4 anos antes
Nem uma semana passara e eu estava de novo enfiado no hospital. Começava a detestar cada parede daquele sítio. Tornava-se sufocante e, por vezes, dava por mim sem ar.
As enfermeiras cumprimentavam-me, ainda que eu não fizesse parte dos doentes residentes. Parte de mim queria fugir daquele sítio, ignorar os exames que tinha para fazer e deixar-me morrer num canto qualquer.
Acabara de sair de uma consulta com o meu médico, o Dr. Mason Johnson, quando o Evan surgiu do corredor perpendicular àquele onde eu estava. Ele pareceu surpreso por me ver e cumprimentou-me. A minha mãe avisou que estaria na recepção a pagar os tratamentos e deixou-nos sozinhos.
‒ Então, mais exames? - perguntou, coçando a nuca.
‒ Pois, parece que sim. E tu, o que fazes por estes lados? Esta é a ala de cardiologia.
O Evan continuou a coçar a nuca, como se houvesse lá algo a importuná-lo seriamente. Por fim, baixou o braço e suspirou.

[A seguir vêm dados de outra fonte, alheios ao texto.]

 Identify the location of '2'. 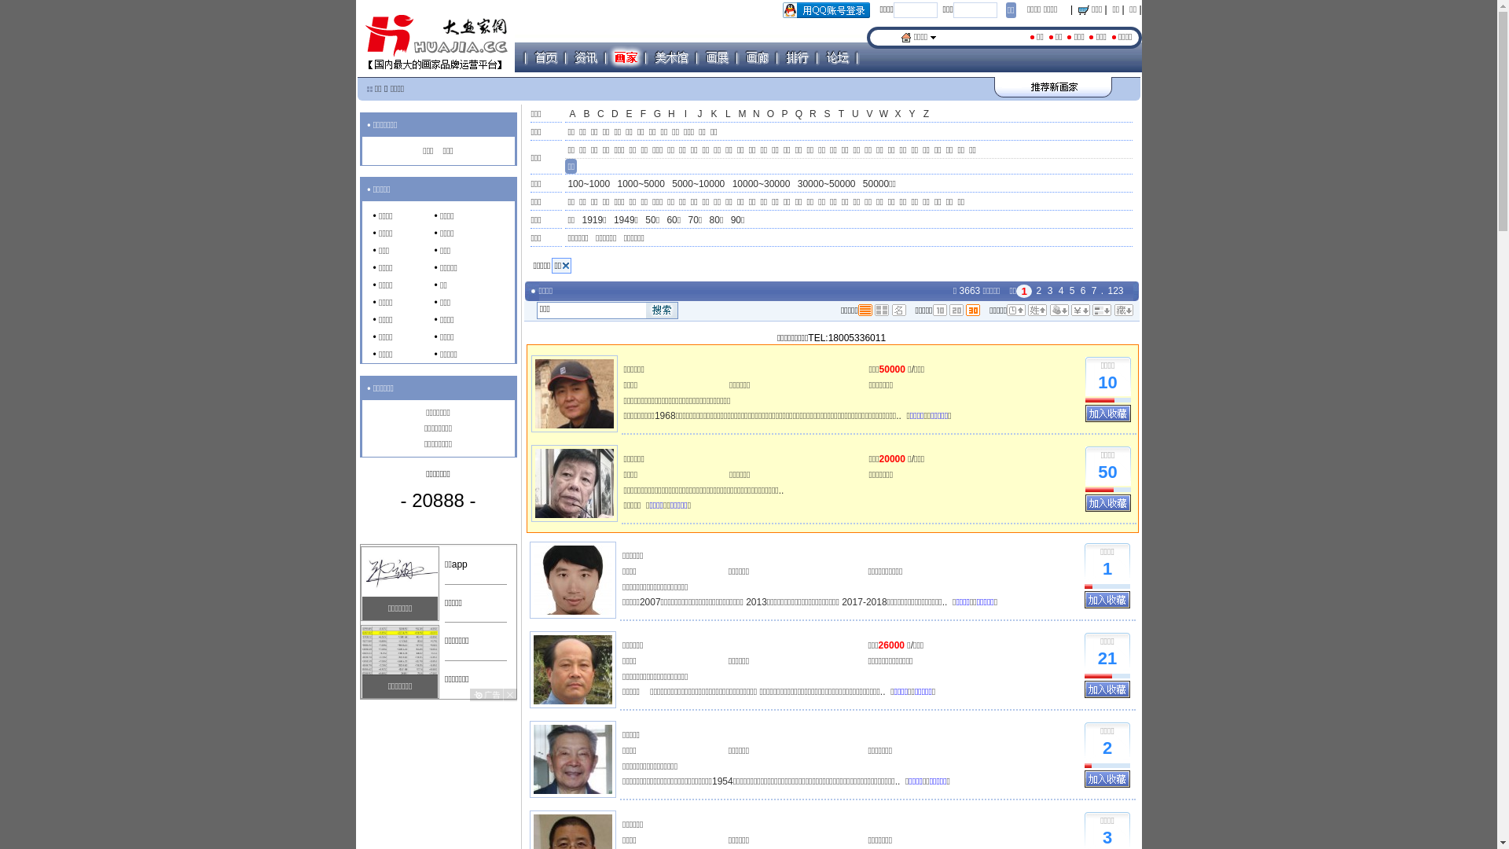
(1039, 291).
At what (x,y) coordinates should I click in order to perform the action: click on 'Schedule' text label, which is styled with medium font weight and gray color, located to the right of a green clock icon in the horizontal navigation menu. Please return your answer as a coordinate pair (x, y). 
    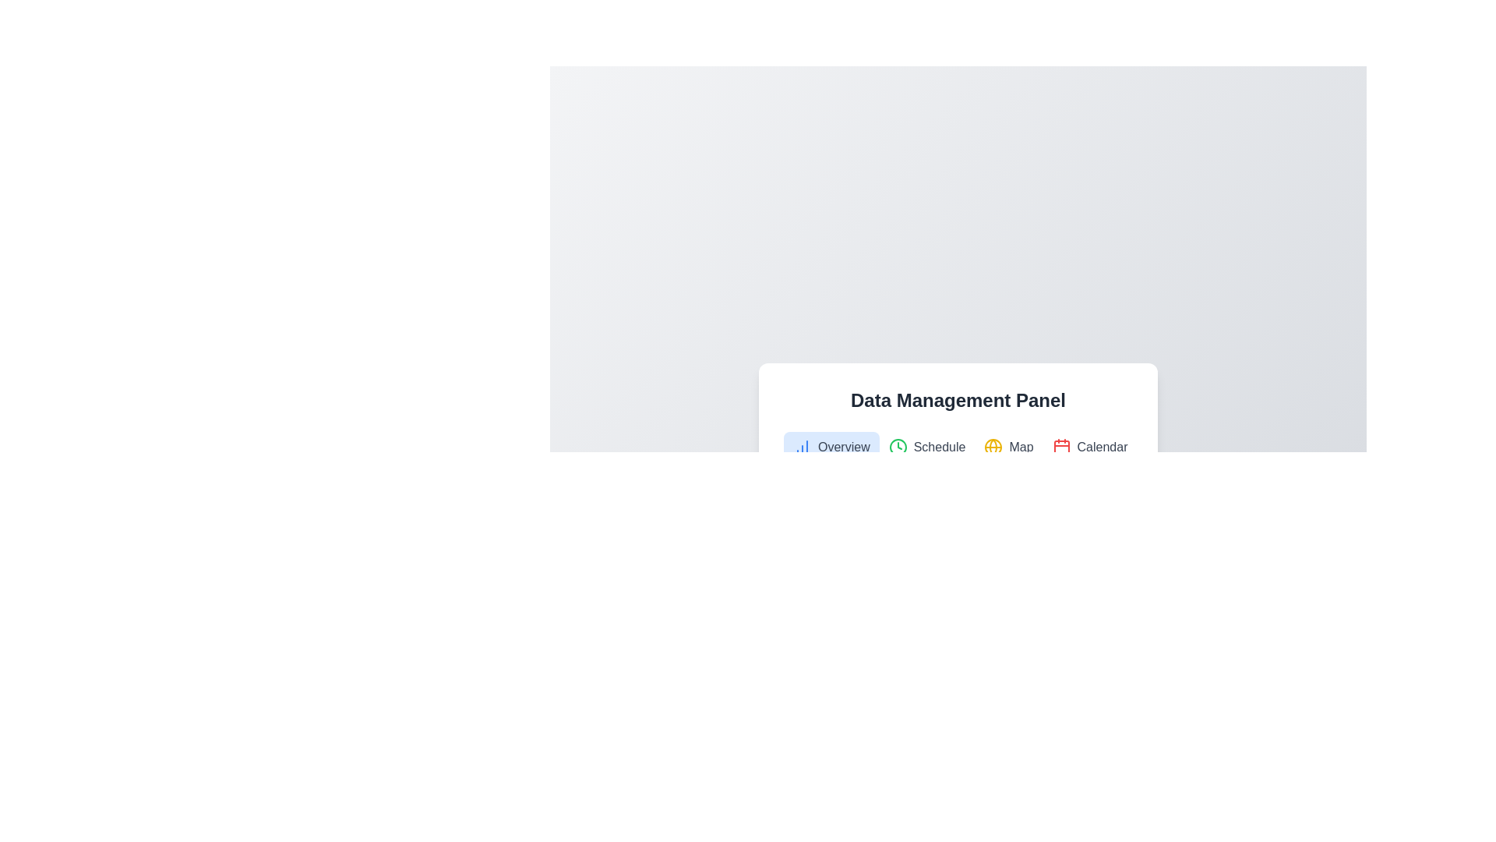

‒ Não tenho qualquer desculpa. Vim ver-te!
Arregalei os olhos e os suores começaram a aparecer-me nas têmporas. Limpei-os de imediato.
‒ Tu o quê?
‒ Pois, é verdade! A chata da Macey disse que estarias aqui, por isso...

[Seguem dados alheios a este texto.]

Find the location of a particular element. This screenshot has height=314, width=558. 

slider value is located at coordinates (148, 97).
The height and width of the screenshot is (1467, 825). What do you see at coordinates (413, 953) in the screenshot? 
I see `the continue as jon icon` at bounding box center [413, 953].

‒ Espera - interrompi. - A Macey sabia que eu ia estar aqui?
‒ Ela é uma cabra cusca! Não podes recriminá-la.
‒ Não, claro. Vou deixar que ela me continue a tratar mal.
‒ Ela vai morrer e vai!
Voltei a arregalar os olhos. Eu sabia que o Evan era um rapaz honesto, talvez até mais direto. Já dera para perceber nas sessões do grupo de apoio. No entanto, não tinha noção que podia chegar a este ponto.
‒ E nós? - dei por mim a perguntar, e esbofeteei-me mentalmente.
‒ Hum. - Aproximou-se. - Há um nós aqui?
‒ Um nós que também vai morrer!
‒ Não sejamos pessimistas, Will! Isso é o que os médicos nos dizem - afirmou e sorriu abertamente.
A minha boca abriu-se num sorriso não tão grande, mas igualmente sincero, e eu recriminei-me quase logo de seguida. Não devia estar a criar laços com nenhum dos outros jovens. Isto só poderia acabar mal, para qualquer um de nós.
‒ Desculpa, Evan, eu... tenho que ir.
‒ Eu compreendo. - Levantou a cabeça e cruzou os olhos com os meus. O azul esmorecido cumprimentou-me e as minhas pernas sentiram-lhe os efeitos. - Mas vens amanhã ao grupo de apoio?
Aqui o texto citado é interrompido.